Peristiwa Bulan Suro dalam Kajian GPM PCA Wringinanom

Foto bersama pengurus PCA Wringinanom Gresik Jawa Timur, (Kusmiani/PWMU.CO).

PWMU.CO – Gerakan Perempuan Mengaji (GPM) Pimpinan Cabang Aisyiyah (PCA) Wringinanom Gresik, Jawa Timur, membahas Suroan pada Ahad (23/6/24).

Acara ini menghadirkan Sekretaris Majelis Tabligh dan Ketarjihan PCA Karangpilang, Dr Kiki Cahya Muslimah, MPd, kajian yang dihadiri oleh sembilan ranting ini bertempat di Masjid At-Taqwa Njuwet Sembung, Wringinanom, Gresik.

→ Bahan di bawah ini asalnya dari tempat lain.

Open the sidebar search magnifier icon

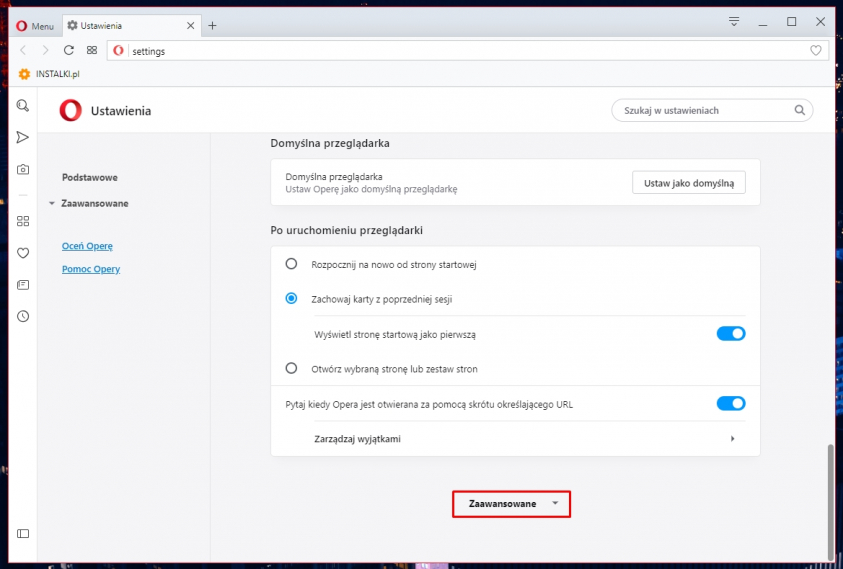23,105
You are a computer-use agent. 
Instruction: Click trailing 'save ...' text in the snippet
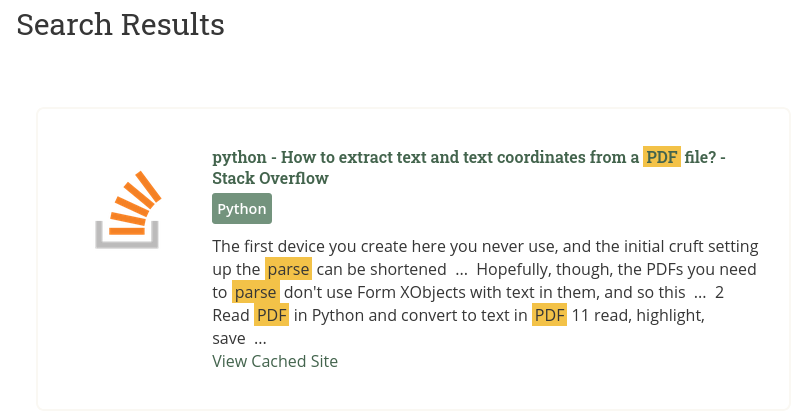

Guru SMK Muhammadiyah 2 Surabaya ini mengawali tausiahnya dengan mengucapkan puji syukur, shalawat Nabi, dan doa untuk Palestina.

Istri dari Nuh Musthofa MHES, yang juga guru SMA Muhammadiyah 4 Surabaya ini menjelaskan bahwa bulan Muharram oleh masyarakat Jawa disebut wulan Suro.

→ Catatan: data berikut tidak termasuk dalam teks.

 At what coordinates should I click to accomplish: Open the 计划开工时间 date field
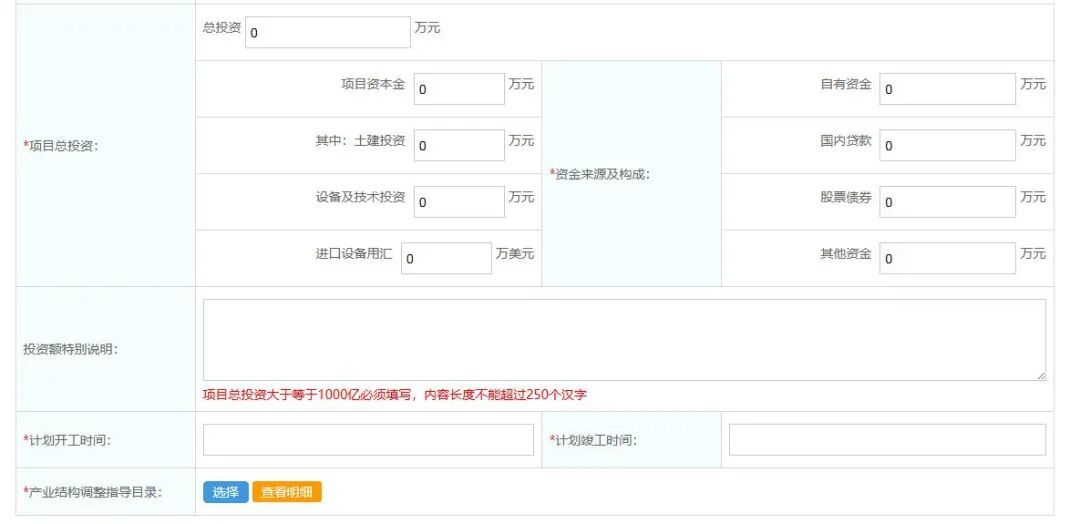[368, 440]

“Kepercayaan masyarakat Jawa dalam bulan ini ada Suro duroko yang terjadi pada bulan Januari sampai Februari 2007,” ujarnya dalam acara gerakan perempuan mengaji ini.

Lanjutnya, ketika itu banyak kejadian mengerikan di antaranya tenggelamnya kapal, kebakaran kapal, kecelakaan pesawat, kereta api yang anjlok dan terguling, tabrakan bus di Pantura sampai menyeruduk rumah warga, angin puting beliung sepanjang Pulau Jawa dan masih banyak lagi,” kata Kiki.

Kecelakaan jalur darat, laut, dan udara terbanyak pada bulan Suro itu, sambung anggota Tim Pokja Ismuba PWM Jatim, membuat masyarakat Jawa Kejawen semakin mensakralkan bulan ini.

Ketua bidang pengajian PKK Kedurus RT 01 RW 01 Kota Surabaya ini menguraikan bahwa kata Suro berasal dari bahasa Arab Asyaro yang berarti sepuluh.

“Banyak masyarakat pergi ke makam untuk membakar kemenyan. Di sana mereka meminta dilancarkan rezekinya, dilariskan dagangannya, dinaikkan karirnya,”

“Ada yang berendam di pemandian tertentu yang dianggap membuat awet muda dan panjang umur. Ada juga yang pergi ke salah satu gunung di Jawa Tengah dengan melakukan perbuatan dosa yang dianggap akan melancarkan jodohnya, Naudzubillah,” jelasnya.

“Dan tidak sedikit yang mencuci keris atau benda pusaka lainnya,” urainya.

Selanjutnya, anggota Forum MGMP Bahasa Arab Jawa Timur ini menyitir Quran surat At-Taubah ayat 36:

“Sesungguhnya jumlah bulan menurut Allah ialah dua belas bulan, (sebagaimana) dalam ketetapan Allah pada waktu Dia menciptakan langit dan bumi, di antaranya ada empat bulan haram. Itulah (ketetapan) agama yang lurus, maka janganlah kamu menzalimi dirimu dalam (bulan yang empat) itu, dan perangilah kaum musyrikin semuanya sebagaimana mereka pun memerangi kamu semuanya. Dan ketahuilah bahwa Allah beserta orang-orang yang takwa.”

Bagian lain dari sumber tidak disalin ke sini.